APPROFONDIMENTI

LA MISURAZIONE DELLA PRESSIONE ARTERIOSA

La pressione arteriosa è la quantità di forza esercitata dal sangue all’interno delle arterie e dipende da parametri vascolari e cardiaci. Per misurare la pressione viene comunemente utilizzato un’apparecchiatura chiamata “Sfigmomanometro” costituito da un bracciale connesso ad una piccola pompa d’aria; il bracciale, posizionato intorno al braccio, viene riempito d’aria (la pressione cosi sviluppata tende a comprimere l’arteria sottostante) e un misuratore registra la pressione. L’operatore che la misura, attraverso uno stetoscopio, “ausculta” le variazioni del battito arterioso e stabilisce i valori della pressione sistolica (la massima) e di quella diastolica (la minima). L’unità di misura di questa “forza” è il “millimetro di mercurio” (mmHg) definito tale in relazione all’utilizzo di misuratori che sfruttano lo spostamento, sotto pressione, di una colonnina di mercurio all’interno di un minuscolo cilindro di vetro. Questi misuratori però sono destinati a scomparire (non sono più in commercio) perché lo smaltimento del mercurio contenuto, quando l’apparecchio viene dismesso, rappresenta un vero e proprio problema ambientale (il mercurio è tossico e inquinante).

Attualmente, le linee guida dell’American College of Cardiology suggeriscono di utilizzare i dispositivi cosiddetti “oscillometrici”, apparecchiature che utilizzano un sensore di pressione elettronico all’interno del bracciale che consentirebbero una più accurata misurazione della pressione sanguigna riducendo l’errore associato all’approccio auscultatorio (mediante stetoscopio). Normalmente la pressione sistolica dovrebbe avere valori non superiori a 135 mmHg mentre la pressione diastolica non deve salire oltre 85 mmHg.

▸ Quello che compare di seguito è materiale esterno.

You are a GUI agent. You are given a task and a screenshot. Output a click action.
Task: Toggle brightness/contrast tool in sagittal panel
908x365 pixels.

Il vecchio sfigmomanometro per misurare la pressione, che fra poco scomparirà in favore di nuovi strumenti più facili da smaltire

Il vecchio sfigmomanometro per misurare la pressione, che fra poco scomparirà in favore di nuovi strumenti più facili da smaltire

La misurazione della pressione arteriosa è essenziale per una diagnosi accurata e per la gestione dell’Ipertensione Arteriosa cioè di quella condizione in cui si verifica un rialzo della pressione (sistolica, diastolica e di entrambe).
La vera novità in termini di misurazione consiste nella modalità con cui si determina una condizione reale di ipertensione. Le attuali conoscenze e diversi studi clinici riguardanti il monitoraggio e la rilevazione della pressione indicano chiaramente che oramai la singola misurazione non è più attendibile. Per identificare un iperteso “vero” ed evitare le ipertensioni “da camice bianco”, quelle da stress o quelle di innumerevoli altre condizioni estemporanee che provocano un aumento della pressione, è fondamentale eseguire delle misurazioni cosiddette seriate:

  • l’esecuzione deve avvenire in momenti diversi della giornata (una misurazione al mattino ed una misurazione nel pomeriggio/sera perché i valori si modificano fisiologicamente a seconda del momento del giorno);
  • l’esecuzione deve essere “doppia” nel senso che deve essere ripetuta a distanza di pochi minuti una dall’altra perché è necessario confermare il valore della lettura precedente;
  • tale procedura deve essere ripetuta per almeno 5-7 giorni consecutivi.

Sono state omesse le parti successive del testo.